Tara is still Tara, and her lesbo gf shows up to Bon Temps all the way from N’awlins. They have some truth-telling sessions and all seems forgiven, and the lesbo gf throws Tara down to the ground pretty quickly for some lovin’, accomplished with a bit of a “whoosh” vamp sound. I’ve watched the throwdown ten times to try to see if this is supposed to mean the lesbo gf is supernatural somehow or just a good MMA fighter, but I just don’t know. If she does turn out to be something, I guess I’ll have to learn her name finally. The end of their evening involves the newly-released Pam looking to fuck up the both of them.

Oh look, Eric is not dead! Told you! He shows up in the very small Louisiana woods where Sookie is still looking for Jason. Bill has set him free (of course), and over the lovely strains of Neko Case and while Bill enjoys a snifter of blood on his porch looking somber… (wait for it)… Eric and Sookie HAVE SEX. Um, yay? It’s soft and tender and all lovey-dovey. Use a blanket kids, or you’re gonna get rocks and sticks in your back doing that (in your back if you’re lucky). END CREDITS.

True Blulz

“So for once in your life I strongly suggest you stay out of it” (Bill, to Sookie.
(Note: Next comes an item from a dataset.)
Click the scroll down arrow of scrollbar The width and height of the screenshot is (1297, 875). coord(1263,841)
More people should say that.)
“He’s a self-loathing power-hungry pompous little dork” (Pam, re Bill)
“You’ve reached Officer Jason Stackhouse. If this is an emergency, dial 9…1…1, and ask for me. Peace. BEEP.”
“What do you think that meant? Change my kitty litter?” (Jason)
“I’m a police officer… and a werepanther… back off!!!” (Jason)
“Those Hotshot fuckers are so dumb they can’t even make a werepanther right” (Jason)
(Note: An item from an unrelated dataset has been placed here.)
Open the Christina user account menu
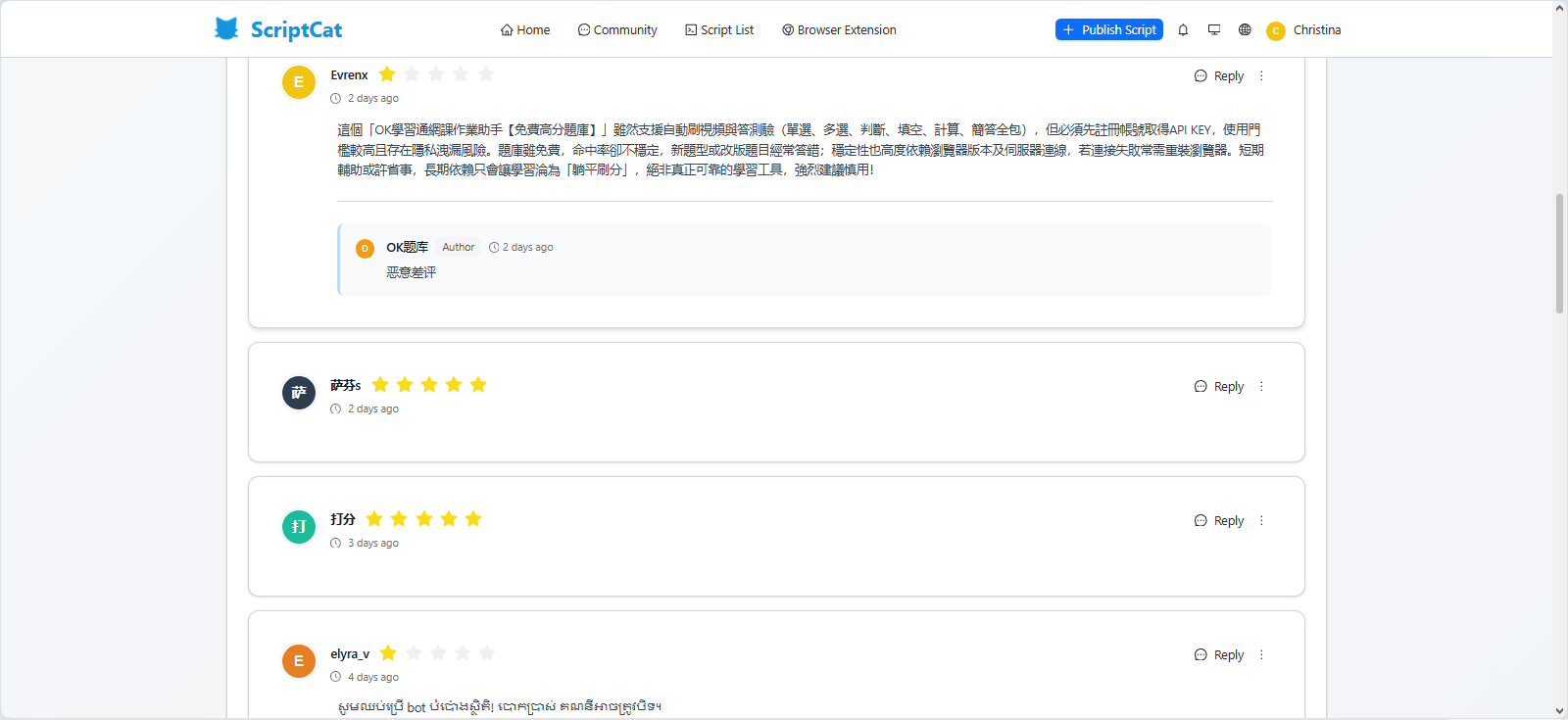Viewport: 1568px width, 720px height. [x=1303, y=30]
Grade: B. There was some great stuff in this ep – Jason ruled, Sam as Tommy, and some more 16th century witch development which I’m actually beginning to like, believe it or not. And sure, Eric and Sookie had sex, but we all knew that was coming sooner or later (even without reading the books), so it’s not really affecting my grade either way. But I’m back to what I said up top – this is the halfway point, and I’d like to know what’s going on this season. So my problem is that halfway through this season, we are still all over the place with stories. What is this season about? Anything? And this episode just continued the “here’s a bunch of shit happening in Bon Temps” we’ve been getting, and it’s becoming annoying.


2 Responses to “s4ep6 recap – schwing!”


  1. 1 steve
    August 2, 2011 at 1:37 pm

    I think you pretty much nailed it, the Tommy fucking Sam was the highlight of the season so far. I hate to mention it but the nudity has gone missing along with a central theme to this season. It sure looks like witches are going to be the foil but it has taken way to long to develop and was Michele Pheifer busy to play the witch part?